● **TASK REQUIREMENTS**
Repeat the entries from the line with "This screenshot has height=819, width=1456. Identify" up to and including the line with "left of login", changing "Spicy Level" to "Heat Level" and leaving everything else the same.

━━━━━━━━━━━━━━━━━━━━

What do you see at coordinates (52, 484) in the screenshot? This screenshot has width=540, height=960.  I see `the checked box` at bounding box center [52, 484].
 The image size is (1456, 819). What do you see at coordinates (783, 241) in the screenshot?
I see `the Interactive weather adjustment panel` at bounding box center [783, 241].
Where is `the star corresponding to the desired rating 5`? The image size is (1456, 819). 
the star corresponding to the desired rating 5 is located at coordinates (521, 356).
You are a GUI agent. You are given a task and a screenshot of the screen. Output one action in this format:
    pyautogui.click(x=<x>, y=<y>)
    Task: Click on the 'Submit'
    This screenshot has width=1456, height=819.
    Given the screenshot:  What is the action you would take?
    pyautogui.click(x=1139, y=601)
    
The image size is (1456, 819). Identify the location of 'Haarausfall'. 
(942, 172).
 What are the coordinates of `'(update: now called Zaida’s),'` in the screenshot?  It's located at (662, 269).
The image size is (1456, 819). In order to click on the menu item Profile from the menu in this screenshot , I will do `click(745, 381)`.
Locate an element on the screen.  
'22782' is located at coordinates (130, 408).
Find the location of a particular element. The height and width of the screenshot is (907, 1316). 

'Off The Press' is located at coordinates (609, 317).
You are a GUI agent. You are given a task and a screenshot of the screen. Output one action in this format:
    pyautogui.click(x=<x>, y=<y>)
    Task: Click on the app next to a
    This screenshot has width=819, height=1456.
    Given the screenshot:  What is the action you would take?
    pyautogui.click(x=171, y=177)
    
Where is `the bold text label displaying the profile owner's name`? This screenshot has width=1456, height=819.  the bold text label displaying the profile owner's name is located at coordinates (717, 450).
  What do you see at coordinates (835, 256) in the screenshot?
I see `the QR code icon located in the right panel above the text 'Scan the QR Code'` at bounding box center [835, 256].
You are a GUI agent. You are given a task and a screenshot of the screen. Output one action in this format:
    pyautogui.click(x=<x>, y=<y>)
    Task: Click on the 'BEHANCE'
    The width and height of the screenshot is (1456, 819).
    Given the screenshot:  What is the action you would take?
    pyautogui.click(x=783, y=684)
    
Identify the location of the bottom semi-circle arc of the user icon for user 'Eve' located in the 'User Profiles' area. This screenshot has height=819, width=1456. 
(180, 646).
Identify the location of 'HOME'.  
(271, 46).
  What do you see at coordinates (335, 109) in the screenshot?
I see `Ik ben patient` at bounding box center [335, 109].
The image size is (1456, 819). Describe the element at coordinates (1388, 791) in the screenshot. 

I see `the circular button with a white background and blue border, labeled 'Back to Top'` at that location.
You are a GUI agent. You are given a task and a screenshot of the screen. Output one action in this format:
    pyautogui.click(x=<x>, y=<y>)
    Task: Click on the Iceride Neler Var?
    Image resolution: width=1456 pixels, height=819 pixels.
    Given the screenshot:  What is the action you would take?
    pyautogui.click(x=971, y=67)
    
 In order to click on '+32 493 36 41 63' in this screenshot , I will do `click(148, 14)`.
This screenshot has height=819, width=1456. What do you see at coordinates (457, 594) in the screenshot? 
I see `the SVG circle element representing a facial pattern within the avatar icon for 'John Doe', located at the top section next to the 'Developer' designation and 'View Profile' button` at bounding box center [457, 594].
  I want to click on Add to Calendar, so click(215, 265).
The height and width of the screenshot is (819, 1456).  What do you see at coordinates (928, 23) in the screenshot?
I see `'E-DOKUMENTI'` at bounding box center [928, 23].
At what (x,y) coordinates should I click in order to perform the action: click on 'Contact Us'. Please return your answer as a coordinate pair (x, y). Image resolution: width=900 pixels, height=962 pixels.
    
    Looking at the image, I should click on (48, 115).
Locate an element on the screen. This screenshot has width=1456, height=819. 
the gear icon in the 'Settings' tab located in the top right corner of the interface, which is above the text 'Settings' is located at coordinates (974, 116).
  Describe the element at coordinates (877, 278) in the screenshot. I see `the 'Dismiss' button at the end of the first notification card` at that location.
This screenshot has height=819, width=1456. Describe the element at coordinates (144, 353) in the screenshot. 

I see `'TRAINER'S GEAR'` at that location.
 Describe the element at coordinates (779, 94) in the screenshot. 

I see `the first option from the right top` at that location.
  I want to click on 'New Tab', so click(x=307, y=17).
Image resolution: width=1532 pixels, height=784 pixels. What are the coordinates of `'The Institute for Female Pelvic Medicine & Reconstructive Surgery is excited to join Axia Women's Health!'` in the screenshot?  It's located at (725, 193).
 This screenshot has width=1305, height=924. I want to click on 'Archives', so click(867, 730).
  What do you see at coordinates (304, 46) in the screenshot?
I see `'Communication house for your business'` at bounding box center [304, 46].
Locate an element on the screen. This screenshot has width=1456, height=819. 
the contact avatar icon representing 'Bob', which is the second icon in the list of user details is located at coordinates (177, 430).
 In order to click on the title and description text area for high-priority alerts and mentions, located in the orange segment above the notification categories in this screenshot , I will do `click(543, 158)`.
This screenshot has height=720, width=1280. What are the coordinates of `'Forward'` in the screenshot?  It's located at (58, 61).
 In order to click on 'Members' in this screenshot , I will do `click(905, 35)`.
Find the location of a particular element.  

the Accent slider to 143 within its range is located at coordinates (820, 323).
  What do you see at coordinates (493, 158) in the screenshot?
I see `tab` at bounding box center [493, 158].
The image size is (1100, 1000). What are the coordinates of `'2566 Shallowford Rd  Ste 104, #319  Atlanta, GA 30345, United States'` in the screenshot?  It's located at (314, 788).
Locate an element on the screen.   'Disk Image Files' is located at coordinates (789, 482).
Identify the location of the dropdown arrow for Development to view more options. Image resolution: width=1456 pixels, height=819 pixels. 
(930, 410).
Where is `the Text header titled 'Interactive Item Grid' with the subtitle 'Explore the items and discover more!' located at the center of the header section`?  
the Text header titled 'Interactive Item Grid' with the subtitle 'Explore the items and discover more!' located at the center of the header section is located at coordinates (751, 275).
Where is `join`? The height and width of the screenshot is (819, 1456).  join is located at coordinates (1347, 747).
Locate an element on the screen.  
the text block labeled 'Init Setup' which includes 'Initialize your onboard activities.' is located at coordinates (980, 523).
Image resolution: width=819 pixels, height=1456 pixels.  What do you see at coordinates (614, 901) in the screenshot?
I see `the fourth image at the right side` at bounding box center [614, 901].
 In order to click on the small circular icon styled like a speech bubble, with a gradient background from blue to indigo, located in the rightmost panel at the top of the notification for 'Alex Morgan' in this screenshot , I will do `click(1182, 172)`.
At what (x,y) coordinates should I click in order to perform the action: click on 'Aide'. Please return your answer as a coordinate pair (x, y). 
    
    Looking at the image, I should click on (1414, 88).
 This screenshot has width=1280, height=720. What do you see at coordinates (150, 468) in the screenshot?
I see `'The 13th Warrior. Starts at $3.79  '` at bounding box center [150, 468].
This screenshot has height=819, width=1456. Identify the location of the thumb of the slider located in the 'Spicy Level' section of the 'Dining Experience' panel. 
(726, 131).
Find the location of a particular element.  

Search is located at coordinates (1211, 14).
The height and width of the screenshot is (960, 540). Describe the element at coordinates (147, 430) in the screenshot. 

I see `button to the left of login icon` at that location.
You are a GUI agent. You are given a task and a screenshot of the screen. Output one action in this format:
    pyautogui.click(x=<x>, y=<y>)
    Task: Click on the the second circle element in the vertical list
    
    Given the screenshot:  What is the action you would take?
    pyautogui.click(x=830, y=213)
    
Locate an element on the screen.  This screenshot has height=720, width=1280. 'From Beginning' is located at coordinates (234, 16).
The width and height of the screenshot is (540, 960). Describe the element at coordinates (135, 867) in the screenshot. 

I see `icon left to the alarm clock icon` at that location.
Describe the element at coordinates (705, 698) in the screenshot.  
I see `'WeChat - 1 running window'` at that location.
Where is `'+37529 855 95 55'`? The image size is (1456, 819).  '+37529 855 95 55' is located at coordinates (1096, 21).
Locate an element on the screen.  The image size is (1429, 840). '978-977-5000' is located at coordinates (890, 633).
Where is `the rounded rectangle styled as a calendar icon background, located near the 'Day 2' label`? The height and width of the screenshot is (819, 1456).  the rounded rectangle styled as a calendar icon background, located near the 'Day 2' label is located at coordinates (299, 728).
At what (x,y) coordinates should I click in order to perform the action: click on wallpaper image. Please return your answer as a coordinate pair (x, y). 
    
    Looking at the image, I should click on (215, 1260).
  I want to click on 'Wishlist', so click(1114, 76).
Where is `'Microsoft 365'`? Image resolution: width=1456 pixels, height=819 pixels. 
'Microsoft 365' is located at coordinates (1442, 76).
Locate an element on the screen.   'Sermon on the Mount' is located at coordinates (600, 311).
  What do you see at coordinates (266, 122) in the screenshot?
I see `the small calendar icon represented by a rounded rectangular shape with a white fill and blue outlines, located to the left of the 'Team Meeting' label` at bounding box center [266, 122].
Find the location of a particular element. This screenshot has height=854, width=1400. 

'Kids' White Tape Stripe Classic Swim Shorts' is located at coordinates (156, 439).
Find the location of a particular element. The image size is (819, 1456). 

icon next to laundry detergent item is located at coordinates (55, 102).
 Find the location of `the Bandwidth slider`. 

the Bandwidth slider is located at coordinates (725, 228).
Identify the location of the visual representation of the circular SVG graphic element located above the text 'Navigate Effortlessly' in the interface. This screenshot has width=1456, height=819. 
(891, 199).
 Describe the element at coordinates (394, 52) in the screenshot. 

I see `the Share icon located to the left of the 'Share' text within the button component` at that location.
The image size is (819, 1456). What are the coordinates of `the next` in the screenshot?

━━━━━━━━━━━━━━━━━━━━

● **ANSWER IN FULL**
This screenshot has height=819, width=1456. Identify the location of the thumb of the slider located in the 'Heat Level' section of the 'Dining Experience' panel. 
(726, 131).
Find the location of a particular element.  

Search is located at coordinates (1211, 14).
The height and width of the screenshot is (960, 540). Describe the element at coordinates (147, 430) in the screenshot. 

I see `button to the left of login icon` at that location.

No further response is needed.